AstroWorld hired William Cobb to design the replica of the Cyclone. He created a mirror image of it, which was also larger and faster than the original. During its construction, which was done by the Frontier Construction Company, the north end turnaround was damaged by a tropical storm, which delayed its opening until 1976. When it first opened, it was one of the tallest and fastest wooden coasters in the world. In 1979, the first turn was lowered by two feet to prevent stalling, so that it could operate safely in higher winds.

On July 29, 1983, an accident occurred in which one park employee was killed and several injured during a test run of the coaster. A new train was being added to increase ride capacity due to the large crowds. This process involves moving a section of track (transfer track) and manually moving a train from a storage/work area up into the station. The transfer track is moved back to the running position and the roller coaster capacity is doubled by running 2 trains. In this accident, the manager who took charge of the procedure forgot to move the track back into the running position. The train was loaded with employees and dispatched. The train went back through the storage shed, where it careened off the end of the work track killing an employee and injuring 14 others on the train. No one on the ground was injured.

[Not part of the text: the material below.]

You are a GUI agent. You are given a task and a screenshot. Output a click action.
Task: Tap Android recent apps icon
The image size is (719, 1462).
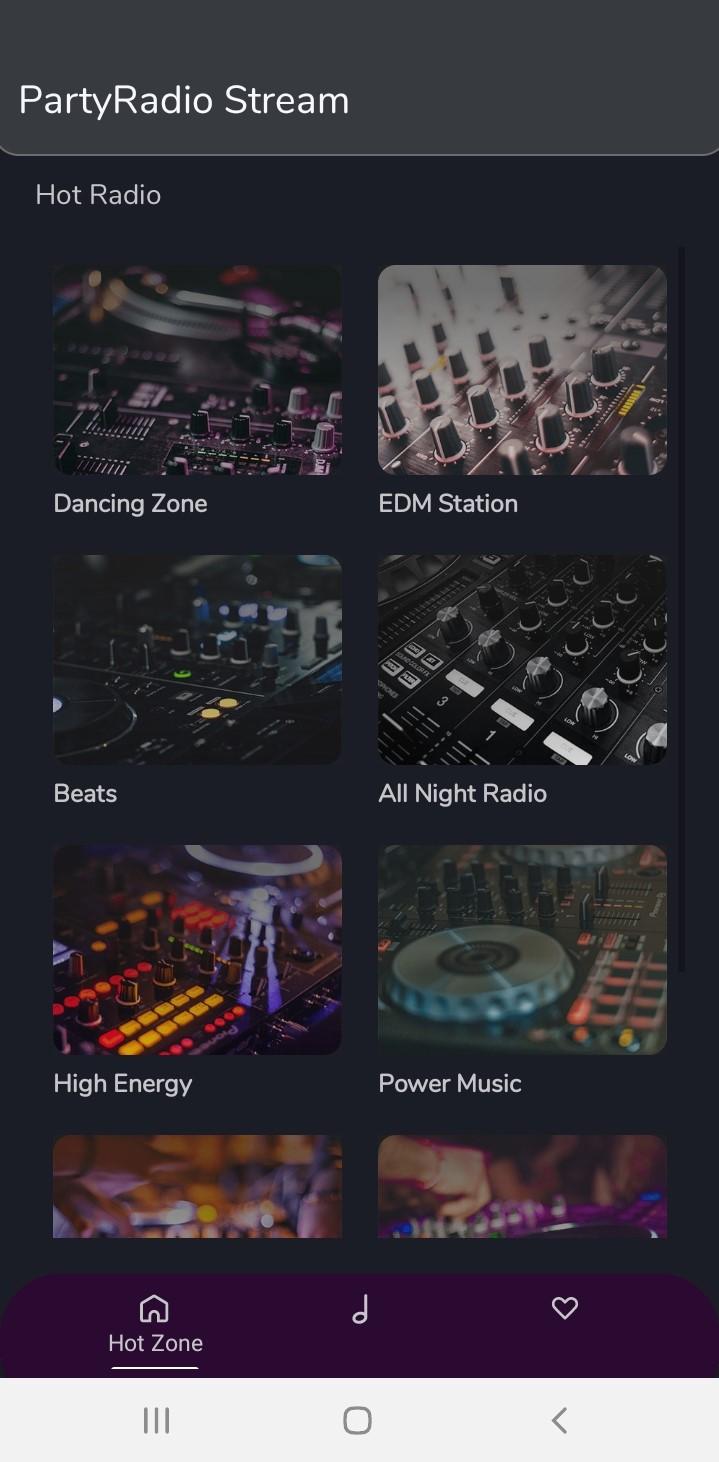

===Closure and demolition===
In September 2005, Six Flags announced that AstroWorld would be permanently closed and would not reopen for its 2006 season. The coaster was demolished on March 9, 2006. The Texas Cyclone trains were shipped to La Ronde in Montreal, Quebec, Canada and can be seen in the middle of Le Monstre. A small section of the track was also removed after the ride had closed and sent to the National Roller Coaster Museum in Texas, where it is currently stored.